Aim 3. Hypothesis: Thyroid-specific murine embryonic stem cells (ts-mES) that constitutively or conditionally express BRAF-V600E can model BRAF-V600E-mediated thyroidal oncogenesis and can recapitulate the phenotypes that are observed in the corresponding murine models. A papillary carcinoma is the most common form of thyroidal malignancy. In ~50% of cases, the tumours harbour activating mutations in BRAF, a serine/threonine kinase that transduces regulatory signals via the MAPK-cascade. The BRAF-V600E-mutation is the most common genetic aberration (>90%). We will explore whether the functional thyroidal follicles that are obtained from mES-cells that have been genetically engineered to conditionally express BRAF-V600E using a tetracycline-inducible system can reproduce most of the effects that are observed in the corresponding murine models in vivo. Specific measures will include: (i) BRAF-activity; ii) escape from proliferative arrest; (iii) morphological and architectural changes in the thyroidal follicles and the lumenal compartment; (iv) loss of cellular polarity; (v) signs of thyroidal dedifferentiation; (vi) changes that are consistent with an epithelial-to-mesenchymal transition; and (vii) genomic instability.
Conclusions and Relevance for 3R
We will characterize various molecular and morphological parameters in thyroidal follicles that have been derived from mES-cells under normal conditions and under the influence of different pharmacologically- and genetically-induced perturbations that are relevant to thyroidal physiology and pathologies (iodine deficiency or excess, goitrogenesis, oncogenesis).
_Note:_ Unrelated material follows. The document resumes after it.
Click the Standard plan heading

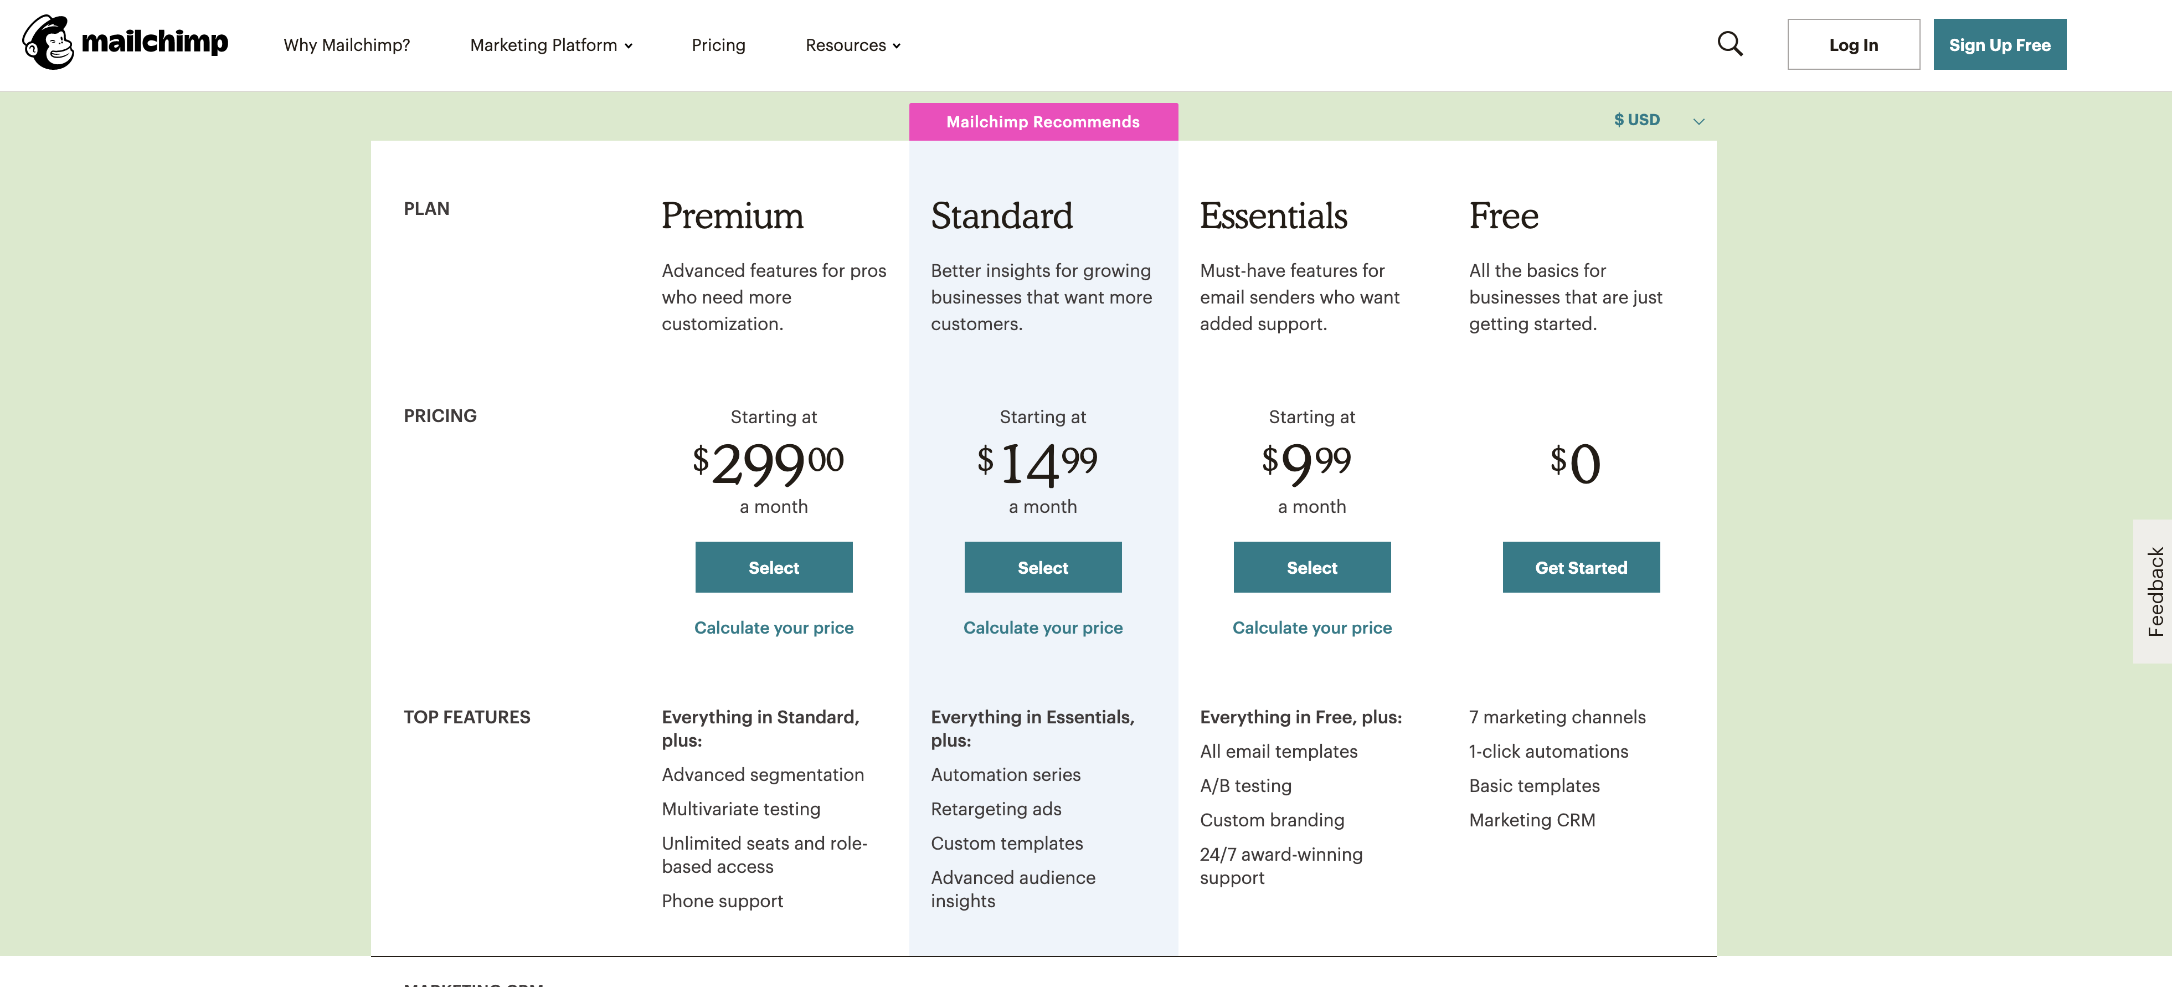click(1002, 216)
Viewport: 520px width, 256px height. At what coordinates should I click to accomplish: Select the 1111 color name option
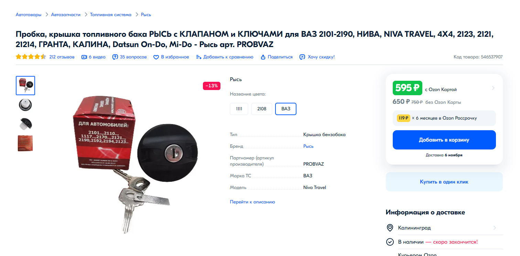tap(239, 109)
We will then compare the profiles of the mES-derived thyroidal follicles with data that have been gleaned from mice of the corresponding genotypes in the context of our ongoing SNF-funded project (31003A-153062-1) as well as with literature findings. These comparisons will permit us to directly validate (or refute) the utility of the new in-vitro model as a proxy, a screening assay and/or a complete replacement method for in-vivo studies on thyroidal physiology using KO-mice. If validated as an alternative method, the use of ES-cell-derived follicles will greatly reduce and largely replace experiments with wild-type and KO-mice in studies appertaining to thyroidal physiology. To promote the goals of 3R, all materials that are implemented and all knowledge that is gained will be made freely available to other investigators.
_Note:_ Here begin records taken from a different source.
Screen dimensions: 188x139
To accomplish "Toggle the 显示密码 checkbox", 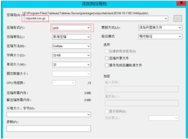I will pos(107,111).
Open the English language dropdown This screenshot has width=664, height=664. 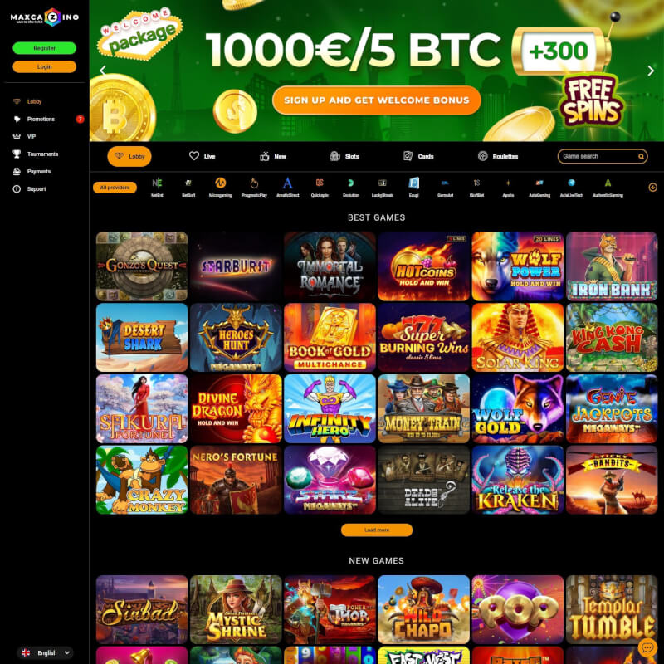[x=46, y=652]
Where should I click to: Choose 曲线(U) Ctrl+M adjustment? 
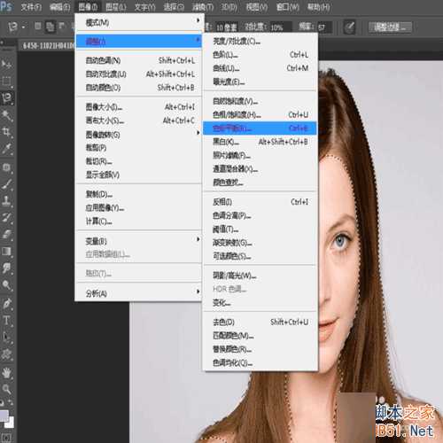click(x=260, y=68)
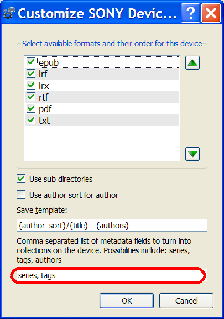This screenshot has width=224, height=319.
Task: Confirm settings with OK button
Action: pos(127,301)
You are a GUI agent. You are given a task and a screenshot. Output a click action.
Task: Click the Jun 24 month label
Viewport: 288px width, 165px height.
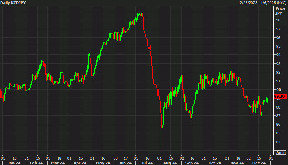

1. Antonica F, Kasprzyk DF, Opitz R, Iacovino M, Liao XH, Dumitrescu AM, Refetoff S, Peremans K, Manto M, Kyba M, Costagliola S (2012). Generation of functional thyroid from embryonic stem cells. Nature 491:66-71.
2. Ma R, Latif R, Davies TF (2013). Thyroid follicle formation and thyroglobulin expression in multipotent endodermal stem cells. Thyroid 23:385-91.
3. Ma R, Latif R, Davies TF (2015). Human embryonic stem cells form functional thyroid follicles. Thyroid 25:455-61.
4. De Felice M, Di Lauro R (2011). Minireview: Intrinsic and extrinsic factors in thyroid gland development: an update. Endocrinology. 152:2948-56.
5. Sykiotis GP, Bohmann D (2010). Stress-inducible cap’n’collar transcription factors in aging and human disease. Science Signaling. 122:re3.